> **PROBLEM REQUIREMENTS**
Transcribe the listing below word for word.

> **SOURCE INFORMATION**
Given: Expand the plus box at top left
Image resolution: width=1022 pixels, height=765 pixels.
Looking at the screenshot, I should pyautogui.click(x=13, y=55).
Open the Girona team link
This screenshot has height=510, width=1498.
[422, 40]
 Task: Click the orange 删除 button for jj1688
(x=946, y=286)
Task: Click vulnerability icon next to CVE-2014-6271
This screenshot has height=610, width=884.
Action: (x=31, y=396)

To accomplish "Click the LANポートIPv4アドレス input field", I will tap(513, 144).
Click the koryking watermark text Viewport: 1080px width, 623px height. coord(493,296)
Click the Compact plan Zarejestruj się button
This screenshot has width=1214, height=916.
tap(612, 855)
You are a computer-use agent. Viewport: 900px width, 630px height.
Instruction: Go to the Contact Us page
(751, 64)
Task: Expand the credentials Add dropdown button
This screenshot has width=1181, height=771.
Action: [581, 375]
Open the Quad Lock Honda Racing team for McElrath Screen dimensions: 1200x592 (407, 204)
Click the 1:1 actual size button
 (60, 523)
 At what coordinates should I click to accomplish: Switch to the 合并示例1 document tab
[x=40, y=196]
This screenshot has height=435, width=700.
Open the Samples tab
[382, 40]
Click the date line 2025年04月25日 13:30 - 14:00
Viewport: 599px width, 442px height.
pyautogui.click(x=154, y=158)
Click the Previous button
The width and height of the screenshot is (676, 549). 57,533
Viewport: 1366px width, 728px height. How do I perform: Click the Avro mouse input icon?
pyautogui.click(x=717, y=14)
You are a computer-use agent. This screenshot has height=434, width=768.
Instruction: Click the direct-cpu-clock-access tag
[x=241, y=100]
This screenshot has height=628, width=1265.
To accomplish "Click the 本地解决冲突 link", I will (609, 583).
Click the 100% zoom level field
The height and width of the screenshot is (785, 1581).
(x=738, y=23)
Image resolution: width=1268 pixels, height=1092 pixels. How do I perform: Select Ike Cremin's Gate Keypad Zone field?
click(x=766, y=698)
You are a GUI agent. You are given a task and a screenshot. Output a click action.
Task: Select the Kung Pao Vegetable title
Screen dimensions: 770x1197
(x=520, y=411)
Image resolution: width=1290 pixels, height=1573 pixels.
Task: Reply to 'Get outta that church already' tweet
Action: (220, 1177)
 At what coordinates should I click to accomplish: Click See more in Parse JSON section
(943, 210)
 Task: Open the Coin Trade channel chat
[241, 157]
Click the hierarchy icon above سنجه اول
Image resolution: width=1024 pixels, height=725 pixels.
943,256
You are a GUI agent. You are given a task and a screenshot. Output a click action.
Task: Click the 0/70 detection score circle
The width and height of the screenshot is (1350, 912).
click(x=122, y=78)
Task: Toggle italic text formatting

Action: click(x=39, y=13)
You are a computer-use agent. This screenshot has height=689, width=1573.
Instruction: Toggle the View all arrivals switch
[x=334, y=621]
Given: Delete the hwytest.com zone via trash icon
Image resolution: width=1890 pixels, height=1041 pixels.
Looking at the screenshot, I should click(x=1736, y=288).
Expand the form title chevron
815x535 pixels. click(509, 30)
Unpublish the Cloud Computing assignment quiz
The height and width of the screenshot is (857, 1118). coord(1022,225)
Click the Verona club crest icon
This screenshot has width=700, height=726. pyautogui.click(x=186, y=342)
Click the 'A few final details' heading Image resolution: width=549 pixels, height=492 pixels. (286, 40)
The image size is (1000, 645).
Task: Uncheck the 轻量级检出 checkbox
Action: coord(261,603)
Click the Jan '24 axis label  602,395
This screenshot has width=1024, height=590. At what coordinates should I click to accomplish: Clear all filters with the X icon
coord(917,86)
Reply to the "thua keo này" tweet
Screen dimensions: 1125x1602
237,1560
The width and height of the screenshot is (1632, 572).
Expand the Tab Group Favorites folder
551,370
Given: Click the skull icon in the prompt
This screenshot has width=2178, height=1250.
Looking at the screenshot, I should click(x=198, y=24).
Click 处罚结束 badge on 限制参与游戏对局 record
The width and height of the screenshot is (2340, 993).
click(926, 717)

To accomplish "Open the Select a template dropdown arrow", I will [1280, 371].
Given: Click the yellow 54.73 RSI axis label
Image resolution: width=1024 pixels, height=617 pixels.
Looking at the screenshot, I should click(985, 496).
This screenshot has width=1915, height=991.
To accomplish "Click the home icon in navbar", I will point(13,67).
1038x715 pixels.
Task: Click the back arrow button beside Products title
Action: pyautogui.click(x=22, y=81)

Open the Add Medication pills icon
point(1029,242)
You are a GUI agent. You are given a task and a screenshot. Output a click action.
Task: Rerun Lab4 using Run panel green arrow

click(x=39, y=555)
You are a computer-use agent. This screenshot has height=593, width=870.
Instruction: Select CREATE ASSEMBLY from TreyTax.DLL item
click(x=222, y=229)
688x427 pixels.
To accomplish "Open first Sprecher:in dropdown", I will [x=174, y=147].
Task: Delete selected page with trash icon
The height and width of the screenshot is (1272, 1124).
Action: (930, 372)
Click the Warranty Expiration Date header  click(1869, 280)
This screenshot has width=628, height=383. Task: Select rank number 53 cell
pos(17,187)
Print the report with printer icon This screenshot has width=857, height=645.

> **ANSWER BOX**
Given: Expand the plus box at top left
Image resolution: width=1022 pixels, height=765 pixels.
Looking at the screenshot, I should pyautogui.click(x=13, y=55).
Open the Girona team link
This screenshot has height=510, width=1498.
[422, 40]
 Task: Click the orange 删除 button for jj1688
(x=946, y=286)
Task: Click vulnerability icon next to CVE-2014-6271
This screenshot has height=610, width=884.
Action: (x=31, y=396)

To accomplish "Click the LANポートIPv4アドレス input field", I will tap(513, 144).
Click the koryking watermark text Viewport: 1080px width, 623px height. coord(493,296)
Click the Compact plan Zarejestruj się button
This screenshot has width=1214, height=916.
tap(612, 855)
You are a computer-use agent. Viewport: 900px width, 630px height.
Instruction: Go to the Contact Us page
(751, 64)
Task: Expand the credentials Add dropdown button
This screenshot has width=1181, height=771.
Action: [581, 375]
Open the Quad Lock Honda Racing team for McElrath Screen dimensions: 1200x592 (407, 204)
Click the 1:1 actual size button
 (60, 523)
 At what coordinates should I click to accomplish: Switch to the 合并示例1 document tab
[x=40, y=196]
This screenshot has height=435, width=700.
Open the Samples tab
[382, 40]
Click the date line 2025年04月25日 13:30 - 14:00
Viewport: 599px width, 442px height.
pyautogui.click(x=154, y=158)
Click the Previous button
The width and height of the screenshot is (676, 549). 57,533
Viewport: 1366px width, 728px height. How do I perform: Click the Avro mouse input icon?
pyautogui.click(x=717, y=14)
You are a computer-use agent. This screenshot has height=434, width=768.
Instruction: Click the direct-cpu-clock-access tag
[x=241, y=100]
This screenshot has height=628, width=1265.
To accomplish "Click the 本地解决冲突 link", I will (609, 583).
Click the 100% zoom level field
The height and width of the screenshot is (785, 1581).
(x=738, y=23)
Image resolution: width=1268 pixels, height=1092 pixels. How do I perform: Select Ike Cremin's Gate Keypad Zone field?
click(x=766, y=698)
You are a GUI agent. You are given a task and a screenshot. Output a click action.
Task: Select the Kung Pao Vegetable title
Screen dimensions: 770x1197
(x=520, y=411)
Image resolution: width=1290 pixels, height=1573 pixels.
Task: Reply to 'Get outta that church already' tweet
Action: (220, 1177)
 At what coordinates should I click to accomplish: Click See more in Parse JSON section
(943, 210)
 Task: Open the Coin Trade channel chat
[241, 157]
Click the hierarchy icon above سنجه اول
Image resolution: width=1024 pixels, height=725 pixels.
943,256
You are a GUI agent. You are given a task and a screenshot. Output a click action.
Task: Click the 0/70 detection score circle
The width and height of the screenshot is (1350, 912).
click(x=122, y=78)
Task: Toggle italic text formatting

Action: click(x=39, y=13)
You are a computer-use agent. This screenshot has height=689, width=1573.
Instruction: Toggle the View all arrivals switch
[x=334, y=621]
Given: Delete the hwytest.com zone via trash icon
Image resolution: width=1890 pixels, height=1041 pixels.
Looking at the screenshot, I should click(x=1736, y=288).
Expand the form title chevron
815x535 pixels. click(509, 30)
Unpublish the Cloud Computing assignment quiz
The height and width of the screenshot is (857, 1118). coord(1022,225)
Click the Verona club crest icon
This screenshot has width=700, height=726. pyautogui.click(x=186, y=342)
Click the 'A few final details' heading Image resolution: width=549 pixels, height=492 pixels. (286, 40)
The image size is (1000, 645).
Task: Uncheck the 轻量级检出 checkbox
Action: coord(261,603)
Click the Jan '24 axis label  602,395
This screenshot has width=1024, height=590. At what coordinates should I click to accomplish: Clear all filters with the X icon
coord(917,86)
Reply to the "thua keo này" tweet
Screen dimensions: 1125x1602
237,1560
The width and height of the screenshot is (1632, 572).
Expand the Tab Group Favorites folder
551,370
Given: Click the skull icon in the prompt
This screenshot has width=2178, height=1250.
Looking at the screenshot, I should click(x=198, y=24).
Click 处罚结束 badge on 限制参与游戏对局 record
The width and height of the screenshot is (2340, 993).
click(926, 717)

To accomplish "Open the Select a template dropdown arrow", I will [1280, 371].
Given: Click the yellow 54.73 RSI axis label
Image resolution: width=1024 pixels, height=617 pixels.
Looking at the screenshot, I should click(985, 496).
This screenshot has width=1915, height=991.
To accomplish "Click the home icon in navbar", I will point(13,67).
1038x715 pixels.
Task: Click the back arrow button beside Products title
Action: pyautogui.click(x=22, y=81)

Open the Add Medication pills icon
point(1029,242)
You are a GUI agent. You are given a task and a screenshot. Output a click action.
Task: Rerun Lab4 using Run panel green arrow

click(x=39, y=555)
You are a computer-use agent. This screenshot has height=593, width=870.
Instruction: Select CREATE ASSEMBLY from TreyTax.DLL item
click(x=222, y=229)
688x427 pixels.
To accomplish "Open first Sprecher:in dropdown", I will [x=174, y=147].
Task: Delete selected page with trash icon
The height and width of the screenshot is (1272, 1124).
Action: (930, 372)
Click the Warranty Expiration Date header  click(1869, 280)
This screenshot has width=628, height=383. Task: Select rank number 53 cell
pos(17,187)
Print the report with printer icon This screenshot has width=857, height=645.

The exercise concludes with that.